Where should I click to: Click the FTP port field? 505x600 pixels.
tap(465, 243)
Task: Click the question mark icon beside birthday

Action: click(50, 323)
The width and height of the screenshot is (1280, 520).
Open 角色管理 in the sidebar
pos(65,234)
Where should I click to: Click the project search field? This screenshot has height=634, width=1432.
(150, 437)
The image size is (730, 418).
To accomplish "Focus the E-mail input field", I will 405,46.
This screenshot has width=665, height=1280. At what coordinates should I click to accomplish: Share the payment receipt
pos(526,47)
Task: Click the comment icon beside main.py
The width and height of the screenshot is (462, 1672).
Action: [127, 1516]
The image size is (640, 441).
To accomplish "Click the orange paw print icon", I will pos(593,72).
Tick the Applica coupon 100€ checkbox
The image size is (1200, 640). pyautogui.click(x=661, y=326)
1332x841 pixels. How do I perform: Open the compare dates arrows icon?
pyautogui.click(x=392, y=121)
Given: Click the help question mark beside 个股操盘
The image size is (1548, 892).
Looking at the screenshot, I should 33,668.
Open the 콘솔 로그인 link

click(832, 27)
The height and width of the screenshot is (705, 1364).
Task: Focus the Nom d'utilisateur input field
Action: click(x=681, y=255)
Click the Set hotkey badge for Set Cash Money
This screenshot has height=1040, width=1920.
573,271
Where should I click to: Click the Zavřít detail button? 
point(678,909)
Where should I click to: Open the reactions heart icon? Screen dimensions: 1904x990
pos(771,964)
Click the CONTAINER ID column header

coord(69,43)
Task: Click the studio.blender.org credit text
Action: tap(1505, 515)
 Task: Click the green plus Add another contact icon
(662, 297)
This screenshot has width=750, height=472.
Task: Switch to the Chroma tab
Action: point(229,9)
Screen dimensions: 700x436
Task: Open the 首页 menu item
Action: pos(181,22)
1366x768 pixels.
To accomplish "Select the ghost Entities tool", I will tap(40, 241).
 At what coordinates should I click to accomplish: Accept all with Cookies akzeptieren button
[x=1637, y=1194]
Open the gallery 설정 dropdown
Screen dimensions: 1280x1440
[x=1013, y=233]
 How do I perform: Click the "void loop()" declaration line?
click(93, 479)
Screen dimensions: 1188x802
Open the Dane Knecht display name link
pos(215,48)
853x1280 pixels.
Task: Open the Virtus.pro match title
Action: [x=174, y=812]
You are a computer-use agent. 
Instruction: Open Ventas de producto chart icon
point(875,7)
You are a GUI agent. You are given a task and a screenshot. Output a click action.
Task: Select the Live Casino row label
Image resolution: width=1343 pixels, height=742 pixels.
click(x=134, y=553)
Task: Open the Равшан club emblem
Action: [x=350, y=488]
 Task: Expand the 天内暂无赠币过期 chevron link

○ ○ ○ ○ ○

> **What is expected**
Print the data above exactly as it was provided.

> **Exercise result**
Where should I click to: Click the FTP port field? 505x600 pixels.
tap(465, 243)
Task: Click the question mark icon beside birthday

Action: click(50, 323)
The width and height of the screenshot is (1280, 520).
Open 角色管理 in the sidebar
pos(65,234)
Where should I click to: Click the project search field? This screenshot has height=634, width=1432.
(150, 437)
The image size is (730, 418).
To accomplish "Focus the E-mail input field", I will 405,46.
This screenshot has width=665, height=1280. At what coordinates should I click to accomplish: Share the payment receipt
pos(526,47)
Task: Click the comment icon beside main.py
The width and height of the screenshot is (462, 1672).
Action: [127, 1516]
The image size is (640, 441).
To accomplish "Click the orange paw print icon", I will pos(593,72).
Tick the Applica coupon 100€ checkbox
The image size is (1200, 640). pyautogui.click(x=661, y=326)
1332x841 pixels. How do I perform: Open the compare dates arrows icon?
pyautogui.click(x=392, y=121)
Given: Click the help question mark beside 个股操盘
The image size is (1548, 892).
Looking at the screenshot, I should 33,668.
Open the 콘솔 로그인 link

click(832, 27)
The height and width of the screenshot is (705, 1364).
Task: Focus the Nom d'utilisateur input field
Action: click(x=681, y=255)
Click the Set hotkey badge for Set Cash Money
This screenshot has height=1040, width=1920.
573,271
Where should I click to: Click the Zavřít detail button? 
point(678,909)
Where should I click to: Open the reactions heart icon? Screen dimensions: 1904x990
pos(771,964)
Click the CONTAINER ID column header

coord(69,43)
Task: Click the studio.blender.org credit text
Action: tap(1505, 515)
 Task: Click the green plus Add another contact icon
(662, 297)
This screenshot has width=750, height=472.
Task: Switch to the Chroma tab
Action: point(229,9)
Screen dimensions: 700x436
Task: Open the 首页 menu item
Action: pos(181,22)
1366x768 pixels.
To accomplish "Select the ghost Entities tool", I will tap(40, 241).
 At what coordinates should I click to accomplish: Accept all with Cookies akzeptieren button
[x=1637, y=1194]
Open the gallery 설정 dropdown
Screen dimensions: 1280x1440
[x=1013, y=233]
 How do I perform: Click the "void loop()" declaration line?
click(93, 479)
Screen dimensions: 1188x802
Open the Dane Knecht display name link
pos(215,48)
853x1280 pixels.
Task: Open the Virtus.pro match title
Action: [x=174, y=812]
You are a computer-use agent. 
Instruction: Open Ventas de producto chart icon
point(875,7)
You are a GUI agent. You are given a task and a screenshot. Output a click action.
Task: Select the Live Casino row label
Image resolution: width=1343 pixels, height=742 pixels.
click(x=134, y=553)
Task: Open the Равшан club emblem
Action: [x=350, y=488]
 Task: Expand the 天内暂无赠币过期 chevron link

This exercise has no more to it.